Mr Zelenskiy has complained that powerful air defence systems and ammunition are just “gathering dust” in the warehouses of countries that claim to be prepared to do “whatever necessary” to help Ukraine defeat Russia’s invasion.

Ukraine’s supply problems have been exacerbated by the refusal of some US Republican Congress members to approve a longstanding White House request for $60 billion (€56 billion) in new military aid for Kyiv.

Ukrainian frustration with the West grew when the US, France and Britain used their own jets and missiles to protect Israel from Iran’s rocket and drone barrage last weekend. They refuse to take similar action to help Ukraine due to what they call the danger of “escalation” and possible confrontation with Russia.

“These innocent people would not have been killed or injured if Ukraine had sufficient air defence capabilities.

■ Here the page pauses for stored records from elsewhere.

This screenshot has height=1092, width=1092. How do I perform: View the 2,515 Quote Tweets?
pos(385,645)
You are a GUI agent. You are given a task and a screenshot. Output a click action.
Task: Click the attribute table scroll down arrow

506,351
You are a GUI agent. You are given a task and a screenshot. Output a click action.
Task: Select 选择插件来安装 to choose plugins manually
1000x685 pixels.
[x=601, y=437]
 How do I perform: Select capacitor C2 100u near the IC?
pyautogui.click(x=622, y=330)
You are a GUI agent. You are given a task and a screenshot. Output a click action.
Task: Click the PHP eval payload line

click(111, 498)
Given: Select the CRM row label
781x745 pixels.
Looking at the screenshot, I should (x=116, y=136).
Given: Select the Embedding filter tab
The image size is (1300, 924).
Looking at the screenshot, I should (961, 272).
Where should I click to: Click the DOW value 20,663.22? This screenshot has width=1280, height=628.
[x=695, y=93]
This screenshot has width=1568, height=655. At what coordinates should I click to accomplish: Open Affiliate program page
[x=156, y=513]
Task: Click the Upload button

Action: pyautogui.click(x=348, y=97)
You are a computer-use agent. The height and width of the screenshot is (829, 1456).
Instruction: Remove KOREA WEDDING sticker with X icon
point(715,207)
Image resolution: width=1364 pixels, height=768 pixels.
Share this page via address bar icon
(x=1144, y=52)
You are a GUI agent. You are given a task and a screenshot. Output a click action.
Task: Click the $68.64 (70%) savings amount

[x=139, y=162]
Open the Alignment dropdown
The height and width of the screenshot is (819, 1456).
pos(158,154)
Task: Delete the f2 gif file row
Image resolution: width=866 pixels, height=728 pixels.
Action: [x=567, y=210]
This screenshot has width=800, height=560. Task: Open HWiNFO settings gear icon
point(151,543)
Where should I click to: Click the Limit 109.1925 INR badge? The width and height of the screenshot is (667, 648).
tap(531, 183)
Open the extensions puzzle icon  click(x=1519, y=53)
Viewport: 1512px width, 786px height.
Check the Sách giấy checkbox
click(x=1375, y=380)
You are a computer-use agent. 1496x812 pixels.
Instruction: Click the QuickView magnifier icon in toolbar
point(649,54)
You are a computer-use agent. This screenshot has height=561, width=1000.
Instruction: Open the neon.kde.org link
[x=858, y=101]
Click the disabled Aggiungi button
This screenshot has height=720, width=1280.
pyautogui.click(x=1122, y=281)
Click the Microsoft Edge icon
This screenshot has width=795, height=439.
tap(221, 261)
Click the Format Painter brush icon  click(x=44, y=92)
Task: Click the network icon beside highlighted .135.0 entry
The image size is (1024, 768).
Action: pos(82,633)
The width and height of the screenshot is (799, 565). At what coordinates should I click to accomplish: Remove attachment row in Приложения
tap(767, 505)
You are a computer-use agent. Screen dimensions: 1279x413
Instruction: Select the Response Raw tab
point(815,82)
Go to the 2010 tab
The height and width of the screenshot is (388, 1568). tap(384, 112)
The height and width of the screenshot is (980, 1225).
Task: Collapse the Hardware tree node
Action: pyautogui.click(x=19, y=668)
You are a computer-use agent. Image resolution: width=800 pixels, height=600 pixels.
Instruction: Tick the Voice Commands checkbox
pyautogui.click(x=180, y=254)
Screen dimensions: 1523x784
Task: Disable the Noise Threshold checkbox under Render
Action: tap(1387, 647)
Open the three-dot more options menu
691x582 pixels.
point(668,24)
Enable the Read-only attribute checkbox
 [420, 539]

Three days ago in the Middle East, we saw what reliable protection of human lives from missiles looks like,” Ukrainian foreign minister Dmytro Kuleba said after the attack on Chernihiv.

“Ukraine’s partners have the necessary means to help us save Ukrainian lives with the same level of efficiency,” he added. “We are grateful to Germany for already taking the important decision to provide Ukraine with an additional Patriot battery… I will urge other partners to follow suit during my meetings with G7 allies in Italy this week.”

Separately, the Financial Times said Mr Kuleba confirmed its report that Germany had written to dozens of countries, including Nato and Gulf Arab states, asking them to “take stock of all air defence systems in your arsenals and consider what could be transferred to Ukraine”.

Heavy explosions rocked the Dzhankoi airfield in occupied Crimea early on Wednesday, in an apparent Ukrainian missile strike that pro-Kyiv sources said destroyed Russian air defence systems.